◆ **DIRECTIONS FOR THIS TASK**
Search the records for "date". Report every line where it occurs.
[Opening RECORDS section]
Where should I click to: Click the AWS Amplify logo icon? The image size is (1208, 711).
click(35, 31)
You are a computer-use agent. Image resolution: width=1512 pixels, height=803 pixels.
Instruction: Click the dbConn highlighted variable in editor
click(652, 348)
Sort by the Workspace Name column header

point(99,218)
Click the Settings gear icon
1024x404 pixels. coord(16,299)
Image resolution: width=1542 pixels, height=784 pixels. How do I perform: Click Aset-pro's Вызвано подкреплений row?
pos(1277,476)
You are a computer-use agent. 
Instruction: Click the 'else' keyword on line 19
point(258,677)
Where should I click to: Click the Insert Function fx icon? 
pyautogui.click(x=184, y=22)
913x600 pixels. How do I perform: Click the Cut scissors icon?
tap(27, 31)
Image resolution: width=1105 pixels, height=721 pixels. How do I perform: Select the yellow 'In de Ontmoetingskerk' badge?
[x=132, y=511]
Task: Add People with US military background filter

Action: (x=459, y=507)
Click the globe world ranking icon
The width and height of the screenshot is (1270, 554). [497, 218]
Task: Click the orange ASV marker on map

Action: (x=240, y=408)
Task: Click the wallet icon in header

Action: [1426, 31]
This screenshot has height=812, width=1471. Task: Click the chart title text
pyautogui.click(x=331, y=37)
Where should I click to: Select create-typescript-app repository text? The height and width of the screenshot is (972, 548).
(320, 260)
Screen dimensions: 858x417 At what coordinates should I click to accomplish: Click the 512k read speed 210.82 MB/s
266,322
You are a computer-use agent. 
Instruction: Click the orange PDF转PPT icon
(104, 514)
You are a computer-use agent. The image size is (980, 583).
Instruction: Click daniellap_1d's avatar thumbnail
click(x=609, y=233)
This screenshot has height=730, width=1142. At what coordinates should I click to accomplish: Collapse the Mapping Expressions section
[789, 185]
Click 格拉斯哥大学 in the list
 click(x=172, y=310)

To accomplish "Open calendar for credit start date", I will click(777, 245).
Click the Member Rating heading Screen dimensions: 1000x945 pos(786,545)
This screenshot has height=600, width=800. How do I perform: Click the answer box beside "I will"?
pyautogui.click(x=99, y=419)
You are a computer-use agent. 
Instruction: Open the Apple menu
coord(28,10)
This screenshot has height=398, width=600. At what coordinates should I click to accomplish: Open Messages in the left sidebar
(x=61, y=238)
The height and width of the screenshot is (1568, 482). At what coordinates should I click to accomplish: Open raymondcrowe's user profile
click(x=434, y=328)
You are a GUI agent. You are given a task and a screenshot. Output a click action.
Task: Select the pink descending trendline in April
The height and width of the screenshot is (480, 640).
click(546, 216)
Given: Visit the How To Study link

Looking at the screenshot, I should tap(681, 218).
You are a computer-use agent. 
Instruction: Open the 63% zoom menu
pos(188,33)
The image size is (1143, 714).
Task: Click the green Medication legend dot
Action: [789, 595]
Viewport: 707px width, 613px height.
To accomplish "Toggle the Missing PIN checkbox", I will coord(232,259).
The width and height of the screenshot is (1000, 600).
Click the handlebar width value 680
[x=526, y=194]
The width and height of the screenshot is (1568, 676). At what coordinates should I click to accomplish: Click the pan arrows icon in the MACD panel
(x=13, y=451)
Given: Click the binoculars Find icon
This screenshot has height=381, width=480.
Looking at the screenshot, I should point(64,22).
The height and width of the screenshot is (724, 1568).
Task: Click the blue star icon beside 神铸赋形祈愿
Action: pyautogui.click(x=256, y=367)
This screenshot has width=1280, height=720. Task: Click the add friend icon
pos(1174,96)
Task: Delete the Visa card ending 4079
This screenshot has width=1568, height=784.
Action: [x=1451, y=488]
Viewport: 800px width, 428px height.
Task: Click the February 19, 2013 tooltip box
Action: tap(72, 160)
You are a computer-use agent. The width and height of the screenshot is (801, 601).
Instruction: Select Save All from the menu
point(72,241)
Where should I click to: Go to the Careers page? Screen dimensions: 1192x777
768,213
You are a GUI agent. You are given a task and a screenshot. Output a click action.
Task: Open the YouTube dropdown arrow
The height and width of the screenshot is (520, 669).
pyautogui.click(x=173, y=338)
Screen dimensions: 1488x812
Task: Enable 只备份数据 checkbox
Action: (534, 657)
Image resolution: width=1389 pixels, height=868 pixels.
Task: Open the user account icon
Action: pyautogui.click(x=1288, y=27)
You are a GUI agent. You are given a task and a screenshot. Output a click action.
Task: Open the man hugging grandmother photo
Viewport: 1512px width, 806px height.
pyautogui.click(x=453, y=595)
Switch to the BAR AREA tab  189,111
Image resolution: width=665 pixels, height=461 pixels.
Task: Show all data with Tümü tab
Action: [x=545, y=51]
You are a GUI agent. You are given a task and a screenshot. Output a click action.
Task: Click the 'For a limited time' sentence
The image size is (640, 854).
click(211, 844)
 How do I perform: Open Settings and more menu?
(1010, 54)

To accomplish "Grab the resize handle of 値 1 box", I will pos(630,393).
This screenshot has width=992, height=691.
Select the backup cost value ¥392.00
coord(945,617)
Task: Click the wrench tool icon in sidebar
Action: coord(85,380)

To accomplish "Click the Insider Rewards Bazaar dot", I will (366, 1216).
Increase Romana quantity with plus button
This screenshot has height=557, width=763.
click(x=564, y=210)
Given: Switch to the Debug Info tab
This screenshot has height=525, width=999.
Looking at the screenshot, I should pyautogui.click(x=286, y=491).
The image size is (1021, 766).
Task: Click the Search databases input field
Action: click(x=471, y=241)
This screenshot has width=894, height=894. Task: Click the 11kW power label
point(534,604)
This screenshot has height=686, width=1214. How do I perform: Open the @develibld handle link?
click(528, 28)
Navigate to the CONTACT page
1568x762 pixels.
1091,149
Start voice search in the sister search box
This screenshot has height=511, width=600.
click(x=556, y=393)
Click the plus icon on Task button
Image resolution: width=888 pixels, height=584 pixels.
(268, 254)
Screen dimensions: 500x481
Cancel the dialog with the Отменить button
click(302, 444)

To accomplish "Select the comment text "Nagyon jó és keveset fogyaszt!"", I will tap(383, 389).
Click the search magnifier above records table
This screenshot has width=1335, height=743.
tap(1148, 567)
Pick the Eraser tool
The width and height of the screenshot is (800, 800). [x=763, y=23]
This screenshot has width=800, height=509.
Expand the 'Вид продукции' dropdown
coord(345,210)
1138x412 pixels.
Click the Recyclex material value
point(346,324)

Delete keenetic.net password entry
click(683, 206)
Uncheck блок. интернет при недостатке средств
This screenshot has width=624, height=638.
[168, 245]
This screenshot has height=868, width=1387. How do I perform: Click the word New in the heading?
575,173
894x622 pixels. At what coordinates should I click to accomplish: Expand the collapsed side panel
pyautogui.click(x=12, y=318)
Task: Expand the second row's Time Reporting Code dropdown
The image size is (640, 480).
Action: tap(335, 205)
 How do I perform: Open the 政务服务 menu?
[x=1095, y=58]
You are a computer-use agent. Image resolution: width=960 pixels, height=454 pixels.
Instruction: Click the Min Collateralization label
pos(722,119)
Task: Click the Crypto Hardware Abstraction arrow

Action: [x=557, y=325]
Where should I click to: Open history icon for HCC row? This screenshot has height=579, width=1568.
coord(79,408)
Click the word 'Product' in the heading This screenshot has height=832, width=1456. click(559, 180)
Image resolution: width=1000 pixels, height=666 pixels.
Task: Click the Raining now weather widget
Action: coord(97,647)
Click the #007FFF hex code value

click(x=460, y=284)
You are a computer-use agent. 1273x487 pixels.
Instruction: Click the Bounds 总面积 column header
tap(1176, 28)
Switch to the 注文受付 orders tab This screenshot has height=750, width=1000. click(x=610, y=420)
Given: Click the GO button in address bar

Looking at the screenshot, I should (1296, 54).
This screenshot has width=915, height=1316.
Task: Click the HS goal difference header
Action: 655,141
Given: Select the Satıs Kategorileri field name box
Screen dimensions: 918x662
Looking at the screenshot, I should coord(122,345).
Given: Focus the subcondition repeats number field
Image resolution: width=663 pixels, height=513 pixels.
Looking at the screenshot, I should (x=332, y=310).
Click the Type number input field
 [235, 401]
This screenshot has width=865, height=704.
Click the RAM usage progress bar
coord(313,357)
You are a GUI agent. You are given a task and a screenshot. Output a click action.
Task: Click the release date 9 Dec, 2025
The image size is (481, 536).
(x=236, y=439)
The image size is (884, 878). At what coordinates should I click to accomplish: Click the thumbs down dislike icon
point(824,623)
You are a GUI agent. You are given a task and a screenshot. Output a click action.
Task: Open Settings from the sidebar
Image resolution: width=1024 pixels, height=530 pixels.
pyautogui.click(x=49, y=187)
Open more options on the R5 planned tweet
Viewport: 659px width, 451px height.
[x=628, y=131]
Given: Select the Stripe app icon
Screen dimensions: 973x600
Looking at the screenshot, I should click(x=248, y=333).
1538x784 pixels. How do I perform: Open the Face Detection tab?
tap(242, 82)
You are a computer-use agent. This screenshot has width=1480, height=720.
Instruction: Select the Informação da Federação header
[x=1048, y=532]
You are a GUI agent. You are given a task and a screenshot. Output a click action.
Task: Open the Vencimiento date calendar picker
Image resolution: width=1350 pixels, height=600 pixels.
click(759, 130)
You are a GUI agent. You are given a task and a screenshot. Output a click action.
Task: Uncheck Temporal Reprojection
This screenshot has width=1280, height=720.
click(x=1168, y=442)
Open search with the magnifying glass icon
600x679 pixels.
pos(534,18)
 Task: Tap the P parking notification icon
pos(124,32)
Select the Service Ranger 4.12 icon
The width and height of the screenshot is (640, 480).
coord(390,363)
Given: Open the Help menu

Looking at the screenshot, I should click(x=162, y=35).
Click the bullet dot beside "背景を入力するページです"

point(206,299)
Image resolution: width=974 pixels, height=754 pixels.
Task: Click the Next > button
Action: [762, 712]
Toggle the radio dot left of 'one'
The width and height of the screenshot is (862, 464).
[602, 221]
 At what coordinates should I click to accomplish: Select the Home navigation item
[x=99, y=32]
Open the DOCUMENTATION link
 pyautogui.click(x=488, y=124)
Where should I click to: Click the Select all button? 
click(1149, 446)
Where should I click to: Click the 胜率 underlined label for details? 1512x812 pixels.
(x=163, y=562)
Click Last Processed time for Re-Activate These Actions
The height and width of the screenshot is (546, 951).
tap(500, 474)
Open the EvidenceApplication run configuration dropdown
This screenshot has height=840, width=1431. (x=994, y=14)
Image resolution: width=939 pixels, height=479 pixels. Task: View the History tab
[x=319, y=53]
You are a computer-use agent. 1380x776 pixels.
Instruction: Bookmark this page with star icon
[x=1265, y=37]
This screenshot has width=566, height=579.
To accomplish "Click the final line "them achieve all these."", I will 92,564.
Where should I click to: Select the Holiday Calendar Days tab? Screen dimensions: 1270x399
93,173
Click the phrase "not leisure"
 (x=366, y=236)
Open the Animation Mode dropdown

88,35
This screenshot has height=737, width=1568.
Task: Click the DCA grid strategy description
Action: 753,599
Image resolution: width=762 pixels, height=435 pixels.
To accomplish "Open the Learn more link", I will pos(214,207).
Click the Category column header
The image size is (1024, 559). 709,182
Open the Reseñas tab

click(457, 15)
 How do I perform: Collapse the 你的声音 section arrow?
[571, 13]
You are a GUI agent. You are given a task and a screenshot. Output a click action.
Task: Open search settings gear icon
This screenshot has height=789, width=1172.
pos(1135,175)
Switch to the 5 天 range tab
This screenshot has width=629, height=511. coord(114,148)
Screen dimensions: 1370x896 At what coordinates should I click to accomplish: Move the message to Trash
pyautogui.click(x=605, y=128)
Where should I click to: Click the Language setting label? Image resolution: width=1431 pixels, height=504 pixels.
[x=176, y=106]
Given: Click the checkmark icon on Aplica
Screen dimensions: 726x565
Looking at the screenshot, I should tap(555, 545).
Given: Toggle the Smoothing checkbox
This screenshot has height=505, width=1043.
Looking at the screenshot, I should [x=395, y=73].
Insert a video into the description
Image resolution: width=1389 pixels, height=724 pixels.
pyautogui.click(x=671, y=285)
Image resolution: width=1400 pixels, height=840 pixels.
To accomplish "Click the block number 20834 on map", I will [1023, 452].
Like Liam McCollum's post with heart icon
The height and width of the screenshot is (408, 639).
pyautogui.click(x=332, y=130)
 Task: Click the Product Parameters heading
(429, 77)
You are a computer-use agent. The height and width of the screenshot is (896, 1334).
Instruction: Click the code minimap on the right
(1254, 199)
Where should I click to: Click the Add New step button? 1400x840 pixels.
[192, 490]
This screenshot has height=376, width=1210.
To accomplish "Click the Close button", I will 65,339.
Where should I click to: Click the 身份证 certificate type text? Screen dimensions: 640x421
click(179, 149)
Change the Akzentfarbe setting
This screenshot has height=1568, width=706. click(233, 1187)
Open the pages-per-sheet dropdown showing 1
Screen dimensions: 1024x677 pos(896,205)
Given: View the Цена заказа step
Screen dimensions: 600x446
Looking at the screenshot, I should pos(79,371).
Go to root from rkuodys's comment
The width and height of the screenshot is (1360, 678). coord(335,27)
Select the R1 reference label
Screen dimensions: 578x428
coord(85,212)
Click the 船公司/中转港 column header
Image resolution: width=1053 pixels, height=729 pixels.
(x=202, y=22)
[Closing RECORDS section]
◆ **RESPONSE FOR THIS EXERCISE**
To accomplish "Open calendar for credit start date", I will click(777, 245).
Task: Click the release date 9 Dec, 2025
Task: Open the Vencimiento date calendar picker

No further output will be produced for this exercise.